Dayville’s Bunny Hop 5K last Saturday picked up an unexpected participant — an elk, known as “Buddy” to locals.
Buddy ran the entire race, alongside the 54 human runners, on South Fork Road from south of town to the Dayville City Park. He stopped at least twice and headed off the route, but returned again each time to rejoin the other 5K racers.
He did have a number, but it was just an ear tag and not a sanctioned race bib. Buddy also didn’t pay any entry fees, nor did he technically finish the race, instead meandering through the crowd at the park instead of crossing the finish line.

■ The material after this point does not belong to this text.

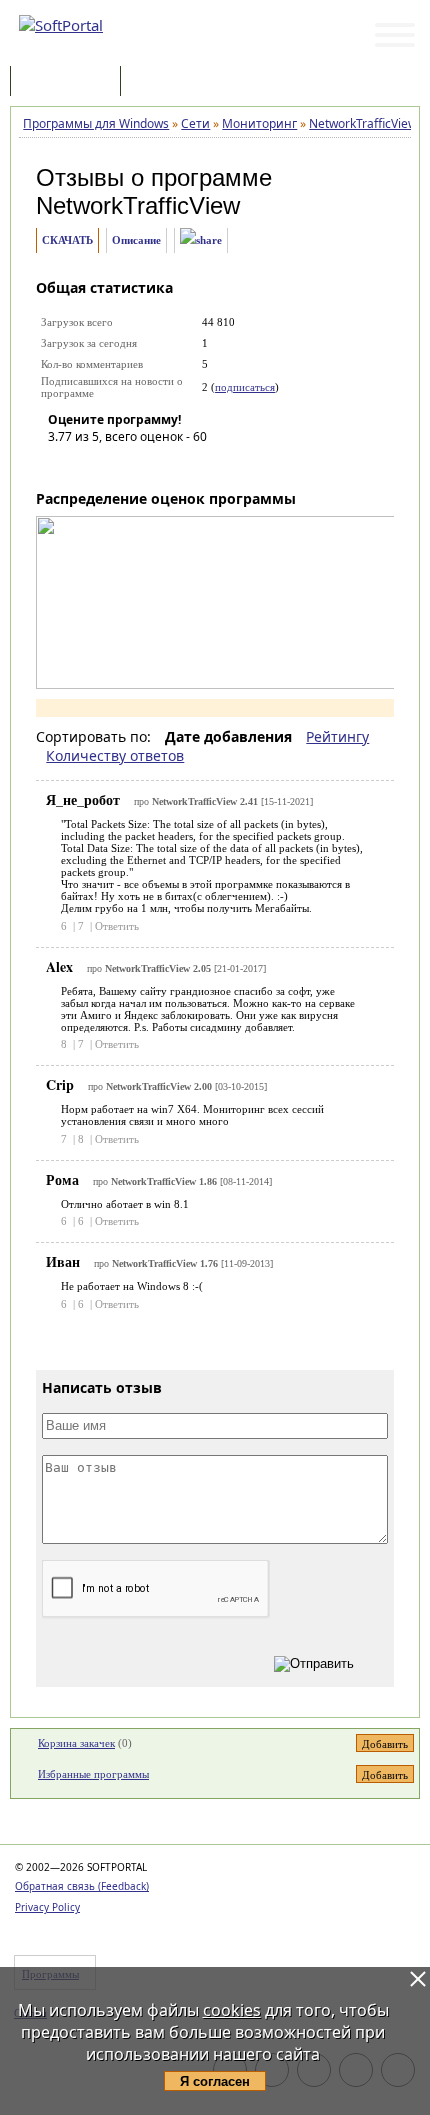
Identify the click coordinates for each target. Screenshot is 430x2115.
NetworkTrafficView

Buddy also didn’t take part in the Easter egg hunt at the park afterward; human help guided him back up South Fork so young egg hunters could have the park to themselves.
Though Buddy is well-known by people in Dayville, this was his first trip to town, according to city recorder Ruthie Moore.
Oregon Department of Fish and Wildlife district wildlife biologist Ryan Torland said Buddy, who is about 3 years old, was moved to Grant County from the Prineville area last month.
Torland speculates the elk was possibly raised from a calf by someone who decided it was something they didn’t want to keep. The elk had become habituated to people and started hanging out in town there.
“He thinks he’s a person,” Torland said.
But ODFW was concerned he would become more aggressive during rutting season, so they placed him in the Phillip Schneider Wildlife Area in the Murderers Creek Basin, far from people, with the hopes that he would stay there and become acclimated to other elk.
That didn’t work, however.
Buddy soon made his way down and had been hanging out at a local ranch, which is where he saw and was apparently attracted to, the activity of the 5K racers on Saturday.
Torland said Buddy was moved on Tuesday this week over to Wildlife Safari in Winston.
This was the third year for the Bunny Hop 5K but the first time an Easter elk has made an appearance at the event.